BOSTON, MA – Investors today announced the filing of shareholder resolutions at 40 corporations for votes at 2012 shareholder meetings urging them to report on lobbying expenditures, including indirect funding of lobbying through trade associations.
The investors believe that shareholders have the right and need to understand how company resources are being spent in efforts to change both elections and public policy; hence, this lobbying disclosure initiative is a natural extension of an ongoing shareholder campaign encouraging greater political spending transparency and accountability. Specifically, the investors believe that enhanced lobbying disclosure will enable them to better evaluate business risk associated with their companies’ efforts to influence regulatory and legislative processes.

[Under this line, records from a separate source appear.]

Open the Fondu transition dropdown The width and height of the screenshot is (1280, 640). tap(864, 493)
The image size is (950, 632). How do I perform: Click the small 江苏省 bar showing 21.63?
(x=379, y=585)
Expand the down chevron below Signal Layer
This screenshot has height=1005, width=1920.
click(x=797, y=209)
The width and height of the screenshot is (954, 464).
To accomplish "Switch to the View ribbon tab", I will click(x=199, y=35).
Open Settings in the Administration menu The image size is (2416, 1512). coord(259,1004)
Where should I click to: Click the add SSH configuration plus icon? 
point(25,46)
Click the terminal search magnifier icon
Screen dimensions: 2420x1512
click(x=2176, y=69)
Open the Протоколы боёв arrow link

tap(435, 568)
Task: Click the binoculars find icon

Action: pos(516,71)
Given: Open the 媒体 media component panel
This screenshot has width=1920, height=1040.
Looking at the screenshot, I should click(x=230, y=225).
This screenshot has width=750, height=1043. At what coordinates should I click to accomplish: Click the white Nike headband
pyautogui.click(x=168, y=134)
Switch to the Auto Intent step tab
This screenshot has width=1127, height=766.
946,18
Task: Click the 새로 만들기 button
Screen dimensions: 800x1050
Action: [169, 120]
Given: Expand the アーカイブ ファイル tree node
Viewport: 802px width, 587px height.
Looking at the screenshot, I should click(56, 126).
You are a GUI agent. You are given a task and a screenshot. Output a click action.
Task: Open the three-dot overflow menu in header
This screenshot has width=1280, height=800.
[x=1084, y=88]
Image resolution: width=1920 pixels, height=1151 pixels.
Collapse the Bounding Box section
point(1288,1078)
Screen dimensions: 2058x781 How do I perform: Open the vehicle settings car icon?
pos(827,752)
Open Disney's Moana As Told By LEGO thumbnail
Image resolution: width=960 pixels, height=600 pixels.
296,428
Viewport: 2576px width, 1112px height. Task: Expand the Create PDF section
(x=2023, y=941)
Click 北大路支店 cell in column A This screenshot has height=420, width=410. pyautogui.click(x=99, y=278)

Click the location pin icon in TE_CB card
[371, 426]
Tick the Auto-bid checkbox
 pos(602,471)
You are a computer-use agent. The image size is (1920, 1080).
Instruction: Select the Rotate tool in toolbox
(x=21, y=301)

This position is consistent with that of U.S. Supreme Court Justice Anthony Kennedy, who, as author of the 5-4 majority decision in Citizens United v. Federal Election Commission stated that, if given prompt disclosure of political expenditures, “Shareholders can determine whether their corporation’s political speech advances the corporation’s interest in making profits…” While Justice Kennedy was speaking of corporate expenditures aimed to influence elections, his logic applies equally to the need for lobbying disclosure.
While Citizens United and the focus on political expenditures have attracted a great deal of media attention, corporate lobbying expenditures extend far beyond campaign contributions. A November 2011 study by Si2, funded by the IRRC Institute, entitled “Corporate Governance of Political Expenditures” found that in 2010, S&P 500 companies spent a total of $1.1 billion on political contributions and lobbying, with $979.3 million in federal lobbying expenditures making up 87 percent of this spending.
Moreover, lobbying by trade associations to which corporations contribute is substantial, and the corporate contributions are largely unreported. In 2010 the U.S. Chamber of Commerce spent more than $132 million lobbying, making it the country’s largest lobbying group. Yet the Si2 study found that only 14 percent of S&P 500 companies disclose the portion of their trade association dues used to fund lobbying.
Thomas DiNapoli, Comptroller of the State of New York stated, “As a fiduciary, it’s important that companies in which the New York State Common Retirement Fund invest are open, transparent and demonstrate high standards of governance.” Mr. DiNapoli’s office oversees the $133.8 billion state fund. “That’s why we’ve joined this year in filing resolutions urging companies to report to their investors about their lobbying priorities, oversight and corporate dollars spent.”
In fact, most companies do not provide even rudimentary disclosure on their lobbying expenditures and practices to investors. Out of the S&P 500, the IRRC study found 64 percent of companies make no mention of lobbying activities, policies or oversight. Furthermore, the study found that only 13 companies in the S&P 500 provide investors information on how much they spend on lobbying.